Best Stockfish NPS scaling yet

bob · Post by **bob** » Sat Mar 07, 2015 5:58 pm

syzygy wrote:I think the point is that the longer longer / deeper you search, the smaller the effect of inherent synchronisation / serialisation within the search algorithm becomes.

For example, with YBWC there is a clear synchronisation point as you get close to completing the search of the PV node at depth d. For a brief moment all but one thread will have run out of work and must wait for that last thread to finish. But the amount of "lost" search time due to this serialisation does not continue to grow for a single depth as the remaining depth of the tree gets bigger and bigger. In other words, the total time lost (at the PV nodes at all depths) is more or less linear with the total depth of the search tree.
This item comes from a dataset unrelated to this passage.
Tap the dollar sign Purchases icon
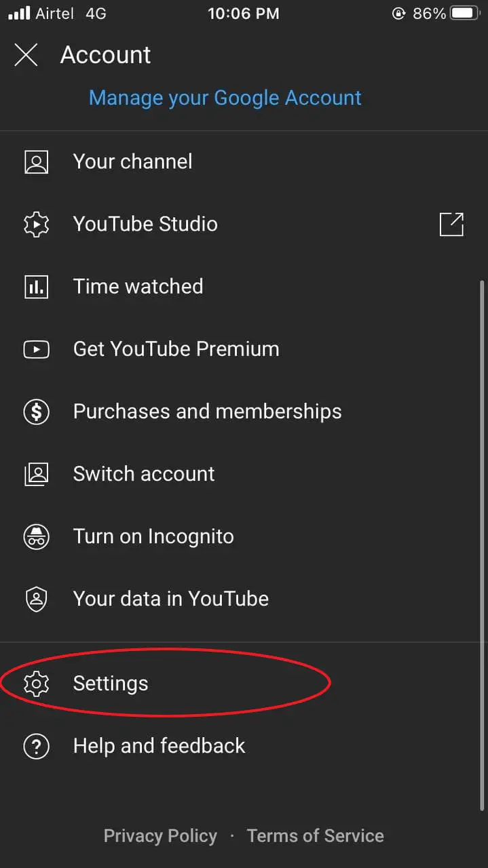This screenshot has width=488, height=868. pyautogui.click(x=36, y=412)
At the same time, the total size of the search tree grows exponentially. The ratio between time lost and time spent crunching nodes therefore goes to 0.

I think this is true ONLY if you don't use YBW. Minimum split depth is a killer. The tree grows exponentially, yes. But as it grows, the number of nodes <= min_split_depth ALSO grows exponentially, and those hurt. If you toss YBW and do something like DTS, you can squeeze out everything BUT the lock/synchronization overhead. Which will never go to zero, but can get reasonably close if you are careful with locks.

syzygy · Post by **syzygy** » Sat Mar 07, 2015 6:32 pm

bob wrote:
syzygy wrote:I think the point is that the longer longer / deeper you search, the smaller the effect of inherent synchronisation / serialisation within the search algorithm becomes.

For example, with YBWC there is a clear synchronisation point as you get close to completing the search of the PV node at depth d. For a brief moment all but one thread will have run out of work and must wait for that last thread to finish. But the amount of "lost" search time due to this serialisation does not continue to grow for a single depth as the remaining depth of the tree gets bigger and bigger. In other words, the total time lost (at the PV nodes at all depths) is more or less linear with the total depth of the search tree. At the same time, the total size of the search tree grows exponentially. The ratio between time lost and time spent crunching nodes therefore goes to 0.
I think this is true ONLY if you don't use YBW. Minimum split depth is a killer. The tree grows exponentially, yes. But as it grows, the number of nodes <= min_split_depth ALSO grows exponentially, and those hurt.

Minimum split depth only hurts if there are no split nodes at higher depth left. In YBW that is only necessarily the case when you get close to finishing searching the "current" PV node. In all other cases it is sufficient to ensure the presence of a sufficient number of (candidate) split nodes. Of course not all implementations will succeed here, but in principle it can be done.

kbhearn · Post by **kbhearn** » Sat Mar 07, 2015 7:09 pm

I see 3 times in a PVS YBW implementation where splitting at/near min depth would become a significant fraction

1) the start of the iteration when higher nodes do not yet satisfy YBW criteria
2) the end of the search when there's no higher nodes left
(both of these diminish of course as the total iteration gets longer)

and
3) after a scout search fails all the way back to the pv which mimics the same condition as (1).

It intuitively feels like this should still lead to a shrinking split overhead the longer the search, but perhaps some fixed % may remain...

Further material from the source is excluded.